Protestation des habitants de Recouvrance, et fondée en droit.
Un arrêt du Conseil d'État du 25 février 1689 n'a-t-il pas décidé, en effet, que sur trois maires, on en élira deux parmi les habitants de Brest et le troisième parmi ceux de Recouvrance.
Cet arrêt vient d'être remis en vigueur en 1747.
Or, depuis 1733, par suite des vicissitudes continuelles éprouvées par l'Administration municipale, aucun candidat n'a été choisi parmi les habitants de Recouvrance.
L'assemblée des électeurs ne tint aucun compte de cette protestation et, par 45 voix sur 60 votants,
M. Pierre Betbédat fut élu maire de Brest.
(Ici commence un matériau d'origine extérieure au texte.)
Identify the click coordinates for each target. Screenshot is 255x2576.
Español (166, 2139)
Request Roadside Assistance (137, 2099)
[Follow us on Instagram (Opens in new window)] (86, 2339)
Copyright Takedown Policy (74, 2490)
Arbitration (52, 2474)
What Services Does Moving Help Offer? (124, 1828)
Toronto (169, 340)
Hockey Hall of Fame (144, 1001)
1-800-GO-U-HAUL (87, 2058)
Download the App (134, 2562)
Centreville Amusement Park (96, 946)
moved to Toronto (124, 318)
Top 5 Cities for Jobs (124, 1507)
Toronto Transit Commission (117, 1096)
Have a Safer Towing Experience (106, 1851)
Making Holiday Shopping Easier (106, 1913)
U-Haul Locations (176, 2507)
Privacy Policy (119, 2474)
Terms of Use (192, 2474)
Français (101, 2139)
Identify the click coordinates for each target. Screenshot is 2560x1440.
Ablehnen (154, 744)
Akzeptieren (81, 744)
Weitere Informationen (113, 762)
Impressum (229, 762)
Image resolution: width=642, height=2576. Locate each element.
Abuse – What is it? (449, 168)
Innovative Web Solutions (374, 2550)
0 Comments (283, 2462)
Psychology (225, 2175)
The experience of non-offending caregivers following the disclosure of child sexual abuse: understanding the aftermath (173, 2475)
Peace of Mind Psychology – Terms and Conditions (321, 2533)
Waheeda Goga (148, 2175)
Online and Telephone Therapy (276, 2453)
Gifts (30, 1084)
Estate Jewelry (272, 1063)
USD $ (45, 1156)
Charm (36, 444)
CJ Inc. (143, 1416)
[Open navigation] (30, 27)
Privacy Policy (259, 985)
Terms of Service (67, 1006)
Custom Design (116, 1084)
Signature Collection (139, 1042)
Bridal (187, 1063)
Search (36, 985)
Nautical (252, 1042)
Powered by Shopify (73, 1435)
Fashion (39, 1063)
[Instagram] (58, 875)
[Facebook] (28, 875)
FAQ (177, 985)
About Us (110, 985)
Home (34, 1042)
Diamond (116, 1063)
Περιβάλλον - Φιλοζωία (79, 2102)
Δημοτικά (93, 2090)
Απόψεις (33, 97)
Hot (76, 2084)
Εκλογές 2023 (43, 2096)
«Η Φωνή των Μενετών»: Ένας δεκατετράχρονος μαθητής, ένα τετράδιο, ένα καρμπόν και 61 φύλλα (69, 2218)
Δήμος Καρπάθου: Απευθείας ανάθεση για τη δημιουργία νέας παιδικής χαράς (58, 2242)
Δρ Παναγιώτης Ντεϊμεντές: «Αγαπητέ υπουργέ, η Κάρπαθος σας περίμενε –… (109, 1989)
C'était un Bordelais, négociant en vins, établi à Brest depuis 1720, procureur-syndic de la Communauté, propriétaire du manoir de Kerdivizien, en Plourin.
Il mourut à Brest le 4 octobre 1758, à l'âge de 62 ans.
M. Betbédat fut installé comme maire, le Ier janvier 1748, dans l'église Saint-Louis, où, sur la demande de M. Gourio, recteur de cette paroisse, le duc de Penthièvre avait consenti que se fît la cérémonie d'usage, jusqu'alors pratiquée dans l'église des Sept-Saints.
Avant d'entrer dans l'église, il s'agenouilla au pied d'un prie-Dieu, en face de la porte principale.
La main sur le livre des Évangiles, il prêta le serment de garder et conserver les droits et intérêts de l'Église, ainsi que de la religion catholique, apostolique et romaine.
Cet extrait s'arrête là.